As I was typing, my princess looked up at me, smiled, and said, ‘You’re in a good mood today!’ So I explained what I was doing with the website. Five minutes later, she tripped and ripped her school skirt. My immediate thought was that we’d have to buy a new skirt, and as she noticed my frown, she started to apologise.
I instantly checked myself and adjusted my face. She shouldn’t be sorry for falling just because it made me worry about money. I was just glad she wasn’t hurt. But she continued to apologise, suggested she could stitch the skirt herself, and it was quite a while before I could distract her inherited worries with pizza.
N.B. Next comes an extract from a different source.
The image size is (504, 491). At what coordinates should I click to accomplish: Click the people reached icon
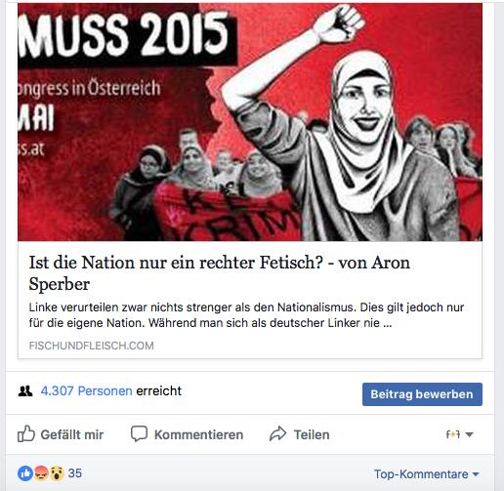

That’s when I realised how much my pessimism affects my daughter. She’s way too young to be that conscious of cash problems. A part of me says it’s good she understands the value of money. She has a bank account and knows how to save when she wants to buy something extra special. She has her own business making jewellery, and bakes cakes and cookies to sell to friends and neighbours. She’s very enterprising and is always coming up with inventive new ways to get rich, so I’m guaranteed her bills will always be paid.
But I worry that I may have created a monster. Is it normal for an 11-year-old to have such a keen awareness of cash, and of the need to make lots of it? Has my desire to raise a financially independent child made her too profit conscious instead? Is there any such thing as being too cash-oriented?
I know she’s not a miser or a scrooge, because she spends her money on candy, trinkets, and gifts for freidns and family, just like any other kid. I know she has a generous spirit and shares just as much as she keeps. And I know her intrinsic business sense never gets in the way of her school work. So I guess it’s a good thing.
The incident brought something else to mind. The point of the Happiness Project is to make you more aware of the joys in life, to help you be more conscious when you’re glad. But I noticed how quickly a happy moment fades. For this 100 Happy Days thing to work for me, it should be 100 Happy Moments Daily. I would need to snap or write down every single trigger to a smile, because it’s way too easy for my mood to turn.
I wonder if a project like this can help me battle my depression, if I can pointedly focus on every single thing that makes me warm and fuzzy in a day and note it down, then maybe I’ll remember to be happy more than sad. Oh well, it beats popping endless happy pills.